### To do
Can you copy out the lines below word for word, leaving the pictures out of your answer?
+++++
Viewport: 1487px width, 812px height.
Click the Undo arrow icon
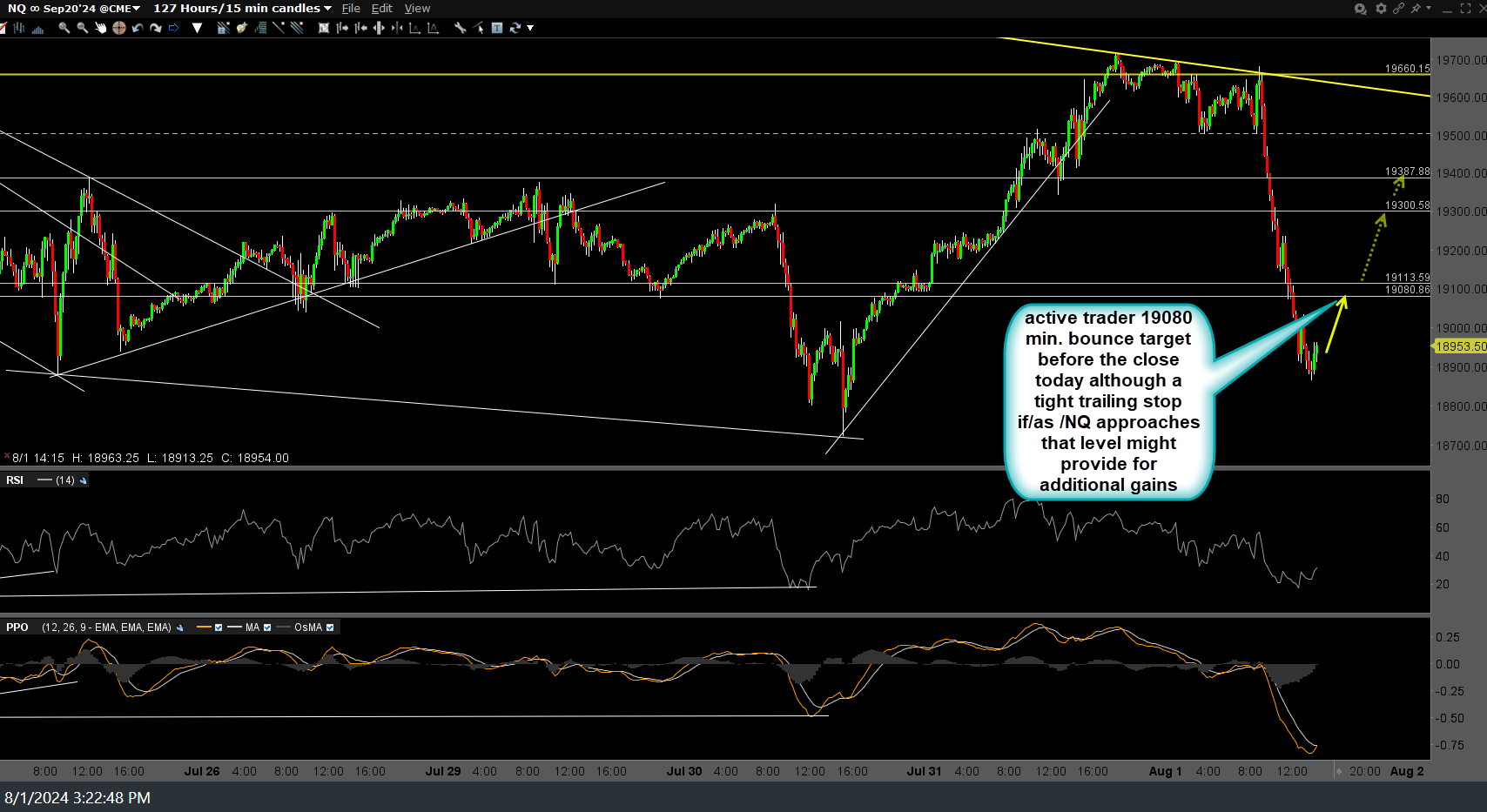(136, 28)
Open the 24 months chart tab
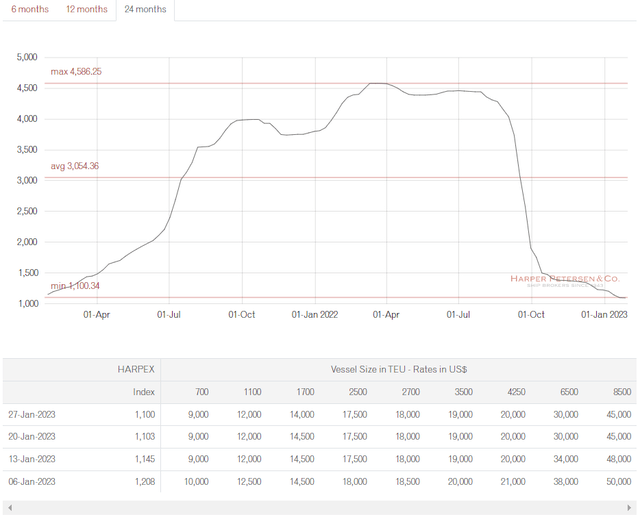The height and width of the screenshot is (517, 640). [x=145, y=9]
+++++
### Full answer
Viewport: 1487px width, 812px height.
Click the Undo arrow icon
(136, 28)
Open the 24 months chart tab
The height and width of the screenshot is (517, 640). [x=145, y=9]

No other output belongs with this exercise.